--- Provided records ---
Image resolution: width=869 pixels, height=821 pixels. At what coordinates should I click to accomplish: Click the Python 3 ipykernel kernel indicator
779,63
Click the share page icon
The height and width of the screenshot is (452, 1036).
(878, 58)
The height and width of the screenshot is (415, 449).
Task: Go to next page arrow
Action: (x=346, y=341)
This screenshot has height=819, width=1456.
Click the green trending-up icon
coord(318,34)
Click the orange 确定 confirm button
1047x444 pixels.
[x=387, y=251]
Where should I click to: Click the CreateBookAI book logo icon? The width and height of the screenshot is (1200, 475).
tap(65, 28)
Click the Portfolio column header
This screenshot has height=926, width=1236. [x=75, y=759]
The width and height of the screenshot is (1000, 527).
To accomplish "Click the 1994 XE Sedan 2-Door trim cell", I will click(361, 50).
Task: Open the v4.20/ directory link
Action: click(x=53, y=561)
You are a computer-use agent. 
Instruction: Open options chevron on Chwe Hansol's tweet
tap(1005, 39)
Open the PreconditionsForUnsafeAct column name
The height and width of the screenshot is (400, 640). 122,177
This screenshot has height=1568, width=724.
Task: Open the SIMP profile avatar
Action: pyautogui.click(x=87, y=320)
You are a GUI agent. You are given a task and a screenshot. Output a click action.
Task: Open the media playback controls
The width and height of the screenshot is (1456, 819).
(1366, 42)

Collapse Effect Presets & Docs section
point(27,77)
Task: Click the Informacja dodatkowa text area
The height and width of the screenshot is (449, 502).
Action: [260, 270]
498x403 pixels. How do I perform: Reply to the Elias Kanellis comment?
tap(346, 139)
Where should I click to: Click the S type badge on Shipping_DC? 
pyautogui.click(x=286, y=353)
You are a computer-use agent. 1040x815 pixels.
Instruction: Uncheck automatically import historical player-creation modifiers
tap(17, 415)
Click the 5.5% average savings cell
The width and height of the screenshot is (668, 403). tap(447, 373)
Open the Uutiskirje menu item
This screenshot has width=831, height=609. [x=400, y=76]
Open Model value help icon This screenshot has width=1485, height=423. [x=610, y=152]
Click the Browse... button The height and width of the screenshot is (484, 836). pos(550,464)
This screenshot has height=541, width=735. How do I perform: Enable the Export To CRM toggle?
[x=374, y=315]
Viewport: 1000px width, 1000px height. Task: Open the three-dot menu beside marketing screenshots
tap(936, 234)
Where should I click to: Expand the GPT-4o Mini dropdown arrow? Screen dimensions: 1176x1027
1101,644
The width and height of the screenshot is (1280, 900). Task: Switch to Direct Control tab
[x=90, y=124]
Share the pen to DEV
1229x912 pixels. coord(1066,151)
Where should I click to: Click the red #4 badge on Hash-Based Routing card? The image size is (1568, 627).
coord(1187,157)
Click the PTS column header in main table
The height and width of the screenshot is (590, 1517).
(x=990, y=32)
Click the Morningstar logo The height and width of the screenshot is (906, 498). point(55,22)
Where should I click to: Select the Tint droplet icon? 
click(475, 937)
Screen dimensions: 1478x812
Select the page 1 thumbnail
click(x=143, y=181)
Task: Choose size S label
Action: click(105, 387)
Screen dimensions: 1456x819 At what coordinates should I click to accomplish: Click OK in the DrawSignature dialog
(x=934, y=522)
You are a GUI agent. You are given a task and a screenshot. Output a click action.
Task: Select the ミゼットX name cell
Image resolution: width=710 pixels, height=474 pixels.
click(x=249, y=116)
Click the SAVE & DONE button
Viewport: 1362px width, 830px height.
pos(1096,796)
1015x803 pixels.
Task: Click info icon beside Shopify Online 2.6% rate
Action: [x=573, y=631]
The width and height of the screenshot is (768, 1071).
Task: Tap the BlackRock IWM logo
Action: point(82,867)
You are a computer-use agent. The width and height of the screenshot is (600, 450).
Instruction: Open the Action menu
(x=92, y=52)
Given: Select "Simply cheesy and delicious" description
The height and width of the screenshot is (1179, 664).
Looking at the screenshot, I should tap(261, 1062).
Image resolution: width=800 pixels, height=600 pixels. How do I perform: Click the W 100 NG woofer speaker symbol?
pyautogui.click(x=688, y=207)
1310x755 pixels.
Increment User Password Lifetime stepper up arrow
---
Required task:
Swap each occurrence of "computer-use agent" for "GUI agent" throughout the data above, and reproduce the lines otherwise unchanged.

Finished answer:
Image resolution: width=869 pixels, height=821 pixels. At what coordinates should I click to accomplish: Click the Python 3 ipykernel kernel indicator
779,63
Click the share page icon
The height and width of the screenshot is (452, 1036).
(878, 58)
The height and width of the screenshot is (415, 449).
Task: Go to next page arrow
Action: (x=346, y=341)
This screenshot has height=819, width=1456.
Click the green trending-up icon
coord(318,34)
Click the orange 确定 confirm button
1047x444 pixels.
[x=387, y=251]
Where should I click to: Click the CreateBookAI book logo icon? The width and height of the screenshot is (1200, 475).
tap(65, 28)
Click the Portfolio column header
This screenshot has height=926, width=1236. [x=75, y=759]
The width and height of the screenshot is (1000, 527).
To accomplish "Click the 1994 XE Sedan 2-Door trim cell", I will click(361, 50).
Task: Open the v4.20/ directory link
Action: click(x=53, y=561)
You are a GUI agent. 
Instruction: Open options chevron on Chwe Hansol's tweet
tap(1005, 39)
Open the PreconditionsForUnsafeAct column name
The height and width of the screenshot is (400, 640). 122,177
This screenshot has height=1568, width=724.
Task: Open the SIMP profile avatar
Action: pyautogui.click(x=87, y=320)
You are a GUI agent. You are given a task and a screenshot. Output a click action.
Task: Open the media playback controls
The width and height of the screenshot is (1456, 819).
(1366, 42)

Collapse Effect Presets & Docs section
point(27,77)
Task: Click the Informacja dodatkowa text area
The height and width of the screenshot is (449, 502).
Action: [260, 270]
498x403 pixels. How do I perform: Reply to the Elias Kanellis comment?
tap(346, 139)
Where should I click to: Click the S type badge on Shipping_DC? 
pyautogui.click(x=286, y=353)
You are a GUI agent. 1040x815 pixels.
Instruction: Uncheck automatically import historical player-creation modifiers
tap(17, 415)
Click the 5.5% average savings cell
The width and height of the screenshot is (668, 403). tap(447, 373)
Open the Uutiskirje menu item
This screenshot has width=831, height=609. [x=400, y=76]
Open Model value help icon This screenshot has width=1485, height=423. [x=610, y=152]
Click the Browse... button The height and width of the screenshot is (484, 836). pos(550,464)
This screenshot has height=541, width=735. How do I perform: Enable the Export To CRM toggle?
[x=374, y=315]
Viewport: 1000px width, 1000px height. Task: Open the three-dot menu beside marketing screenshots
tap(936, 234)
Where should I click to: Expand the GPT-4o Mini dropdown arrow? Screen dimensions: 1176x1027
1101,644
The width and height of the screenshot is (1280, 900). Task: Switch to Direct Control tab
[x=90, y=124]
Share the pen to DEV
1229x912 pixels. coord(1066,151)
Where should I click to: Click the red #4 badge on Hash-Based Routing card? The image size is (1568, 627).
coord(1187,157)
Click the PTS column header in main table
The height and width of the screenshot is (590, 1517).
(x=990, y=32)
Click the Morningstar logo The height and width of the screenshot is (906, 498). point(55,22)
Where should I click to: Select the Tint droplet icon? 
click(475, 937)
Screen dimensions: 1478x812
Select the page 1 thumbnail
click(x=143, y=181)
Task: Choose size S label
Action: click(105, 387)
Screen dimensions: 1456x819 At what coordinates should I click to accomplish: Click OK in the DrawSignature dialog
(x=934, y=522)
You are a GUI agent. You are given a task and a screenshot. Output a click action.
Task: Select the ミゼットX name cell
Image resolution: width=710 pixels, height=474 pixels.
click(x=249, y=116)
Click the SAVE & DONE button
Viewport: 1362px width, 830px height.
pos(1096,796)
1015x803 pixels.
Task: Click info icon beside Shopify Online 2.6% rate
Action: [x=573, y=631]
The width and height of the screenshot is (768, 1071).
Task: Tap the BlackRock IWM logo
Action: point(82,867)
You are a GUI agent. The width and height of the screenshot is (600, 450).
Instruction: Open the Action menu
(x=92, y=52)
Given: Select "Simply cheesy and delicious" description
The height and width of the screenshot is (1179, 664).
Looking at the screenshot, I should tap(261, 1062).
Image resolution: width=800 pixels, height=600 pixels. How do I perform: Click the W 100 NG woofer speaker symbol?
pyautogui.click(x=688, y=207)
1310x755 pixels.
Increment User Password Lifetime stepper up arrow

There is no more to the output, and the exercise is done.